*** Opening INFORMATION SUPPLIED ***
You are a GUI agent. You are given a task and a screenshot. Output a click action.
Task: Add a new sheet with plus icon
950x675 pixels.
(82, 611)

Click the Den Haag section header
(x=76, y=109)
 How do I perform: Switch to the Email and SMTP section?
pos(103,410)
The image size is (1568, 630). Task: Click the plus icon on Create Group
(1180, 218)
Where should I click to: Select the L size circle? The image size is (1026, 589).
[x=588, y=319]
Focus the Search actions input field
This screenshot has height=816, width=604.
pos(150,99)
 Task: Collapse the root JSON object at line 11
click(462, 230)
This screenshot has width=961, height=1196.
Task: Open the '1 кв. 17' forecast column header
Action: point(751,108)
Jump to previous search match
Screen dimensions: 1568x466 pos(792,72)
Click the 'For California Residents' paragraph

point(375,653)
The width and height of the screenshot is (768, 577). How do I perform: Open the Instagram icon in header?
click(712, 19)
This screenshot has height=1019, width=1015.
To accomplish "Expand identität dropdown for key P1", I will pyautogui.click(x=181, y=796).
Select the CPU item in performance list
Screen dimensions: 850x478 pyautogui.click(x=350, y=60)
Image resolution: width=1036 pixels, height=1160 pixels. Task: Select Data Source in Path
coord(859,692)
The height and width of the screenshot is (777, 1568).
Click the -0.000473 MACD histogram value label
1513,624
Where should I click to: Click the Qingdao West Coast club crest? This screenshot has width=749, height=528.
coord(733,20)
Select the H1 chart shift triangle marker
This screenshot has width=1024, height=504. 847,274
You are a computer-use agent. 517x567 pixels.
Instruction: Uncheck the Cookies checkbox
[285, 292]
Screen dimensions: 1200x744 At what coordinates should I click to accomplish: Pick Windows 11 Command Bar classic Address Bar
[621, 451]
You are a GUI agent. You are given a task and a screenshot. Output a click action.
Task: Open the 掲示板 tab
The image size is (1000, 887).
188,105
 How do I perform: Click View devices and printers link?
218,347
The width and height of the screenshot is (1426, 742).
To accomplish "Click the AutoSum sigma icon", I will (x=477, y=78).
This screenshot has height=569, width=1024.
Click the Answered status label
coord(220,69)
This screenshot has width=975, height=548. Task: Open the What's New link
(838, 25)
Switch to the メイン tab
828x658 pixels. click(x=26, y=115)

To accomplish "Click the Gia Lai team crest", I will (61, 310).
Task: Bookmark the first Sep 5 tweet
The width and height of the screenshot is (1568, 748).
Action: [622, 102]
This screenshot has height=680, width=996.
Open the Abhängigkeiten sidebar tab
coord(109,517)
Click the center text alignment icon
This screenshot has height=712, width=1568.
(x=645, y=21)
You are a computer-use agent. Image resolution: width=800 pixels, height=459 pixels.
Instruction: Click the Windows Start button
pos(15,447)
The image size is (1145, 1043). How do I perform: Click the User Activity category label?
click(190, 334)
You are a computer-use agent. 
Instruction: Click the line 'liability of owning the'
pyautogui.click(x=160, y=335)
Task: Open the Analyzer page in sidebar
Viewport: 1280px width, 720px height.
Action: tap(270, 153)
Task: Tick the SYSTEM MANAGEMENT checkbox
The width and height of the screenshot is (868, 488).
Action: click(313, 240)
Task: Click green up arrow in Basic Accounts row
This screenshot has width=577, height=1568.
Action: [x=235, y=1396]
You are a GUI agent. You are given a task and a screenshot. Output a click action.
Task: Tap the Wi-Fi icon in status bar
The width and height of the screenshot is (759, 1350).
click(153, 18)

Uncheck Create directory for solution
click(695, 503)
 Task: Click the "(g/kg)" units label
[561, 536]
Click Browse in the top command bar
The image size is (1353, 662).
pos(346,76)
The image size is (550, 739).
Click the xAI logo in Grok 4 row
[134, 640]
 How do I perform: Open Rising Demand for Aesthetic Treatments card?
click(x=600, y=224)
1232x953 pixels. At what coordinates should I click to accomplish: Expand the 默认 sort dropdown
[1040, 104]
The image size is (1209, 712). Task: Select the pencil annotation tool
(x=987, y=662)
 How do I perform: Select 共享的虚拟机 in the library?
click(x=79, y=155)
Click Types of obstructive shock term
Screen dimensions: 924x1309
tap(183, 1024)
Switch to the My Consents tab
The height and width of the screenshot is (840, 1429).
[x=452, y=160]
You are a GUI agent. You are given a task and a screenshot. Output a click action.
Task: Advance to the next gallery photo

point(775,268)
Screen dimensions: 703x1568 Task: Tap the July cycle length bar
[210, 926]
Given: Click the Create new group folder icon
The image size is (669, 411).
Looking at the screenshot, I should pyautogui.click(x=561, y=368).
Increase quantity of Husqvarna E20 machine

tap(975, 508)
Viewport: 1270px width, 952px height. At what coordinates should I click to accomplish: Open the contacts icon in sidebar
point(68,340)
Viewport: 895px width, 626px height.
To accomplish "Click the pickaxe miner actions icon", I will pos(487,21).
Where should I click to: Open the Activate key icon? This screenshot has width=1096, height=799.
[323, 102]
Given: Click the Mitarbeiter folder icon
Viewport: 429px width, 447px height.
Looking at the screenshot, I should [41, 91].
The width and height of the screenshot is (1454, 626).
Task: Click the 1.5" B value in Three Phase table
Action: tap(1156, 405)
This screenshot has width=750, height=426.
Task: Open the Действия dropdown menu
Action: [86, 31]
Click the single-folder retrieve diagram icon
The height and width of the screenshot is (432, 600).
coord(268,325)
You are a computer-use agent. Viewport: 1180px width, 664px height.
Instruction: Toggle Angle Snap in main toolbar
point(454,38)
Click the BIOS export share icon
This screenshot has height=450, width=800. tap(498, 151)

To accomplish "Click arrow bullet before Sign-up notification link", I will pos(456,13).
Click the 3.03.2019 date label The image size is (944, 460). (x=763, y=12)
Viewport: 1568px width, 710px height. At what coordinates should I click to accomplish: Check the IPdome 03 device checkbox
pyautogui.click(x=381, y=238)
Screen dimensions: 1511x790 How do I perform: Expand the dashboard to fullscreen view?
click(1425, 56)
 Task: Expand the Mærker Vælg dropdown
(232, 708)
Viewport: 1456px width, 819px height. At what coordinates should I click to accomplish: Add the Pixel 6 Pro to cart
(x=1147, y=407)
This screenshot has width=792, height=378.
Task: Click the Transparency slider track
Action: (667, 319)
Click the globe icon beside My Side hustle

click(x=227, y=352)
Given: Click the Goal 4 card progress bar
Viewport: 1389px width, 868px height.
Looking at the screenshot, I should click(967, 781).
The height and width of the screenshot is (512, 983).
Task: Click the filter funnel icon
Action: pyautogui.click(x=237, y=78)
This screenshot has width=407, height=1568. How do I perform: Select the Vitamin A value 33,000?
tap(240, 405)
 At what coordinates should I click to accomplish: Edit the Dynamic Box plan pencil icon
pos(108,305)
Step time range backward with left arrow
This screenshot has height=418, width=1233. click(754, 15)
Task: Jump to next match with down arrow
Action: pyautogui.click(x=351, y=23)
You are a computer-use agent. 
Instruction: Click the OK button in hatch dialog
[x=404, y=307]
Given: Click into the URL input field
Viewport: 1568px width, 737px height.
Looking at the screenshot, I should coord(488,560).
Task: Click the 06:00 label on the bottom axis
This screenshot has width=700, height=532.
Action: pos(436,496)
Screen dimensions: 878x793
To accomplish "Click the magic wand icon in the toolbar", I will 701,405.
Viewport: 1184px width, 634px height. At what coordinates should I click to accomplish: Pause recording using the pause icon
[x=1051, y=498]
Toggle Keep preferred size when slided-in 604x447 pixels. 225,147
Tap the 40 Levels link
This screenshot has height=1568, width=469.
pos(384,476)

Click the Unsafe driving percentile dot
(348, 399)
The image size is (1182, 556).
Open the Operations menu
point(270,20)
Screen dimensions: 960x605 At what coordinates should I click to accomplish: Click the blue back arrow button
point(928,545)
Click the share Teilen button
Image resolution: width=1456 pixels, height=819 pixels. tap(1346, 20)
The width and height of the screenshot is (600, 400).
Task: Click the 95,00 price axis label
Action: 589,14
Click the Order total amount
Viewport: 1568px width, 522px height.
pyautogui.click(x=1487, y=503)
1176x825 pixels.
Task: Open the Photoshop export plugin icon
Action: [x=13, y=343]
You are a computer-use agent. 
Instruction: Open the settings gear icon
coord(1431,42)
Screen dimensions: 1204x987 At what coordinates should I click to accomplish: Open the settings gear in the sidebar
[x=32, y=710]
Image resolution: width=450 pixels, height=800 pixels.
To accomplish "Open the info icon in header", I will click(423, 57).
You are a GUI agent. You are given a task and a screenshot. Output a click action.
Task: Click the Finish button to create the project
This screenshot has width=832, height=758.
*** Closing INFORMATION SUPPLIED ***
**TO DO:**
Each line with the word "will" in the records above belongs in the result; copy all of them.

**TASK RESULT:**
To accomplish "Expand identität dropdown for key P1", I will pyautogui.click(x=181, y=796).
To accomplish "Click the AutoSum sigma icon", I will (x=477, y=78).
To accomplish "Click the Gia Lai team crest", I will (61, 310).
To accomplish "Click the pickaxe miner actions icon", I will pos(487,21).
To accomplish "Click arrow bullet before Sign-up notification link", I will pos(456,13).
To accomplish "Click the magic wand icon in the toolbar", I will 701,405.
To accomplish "Open the info icon in header", I will click(423, 57).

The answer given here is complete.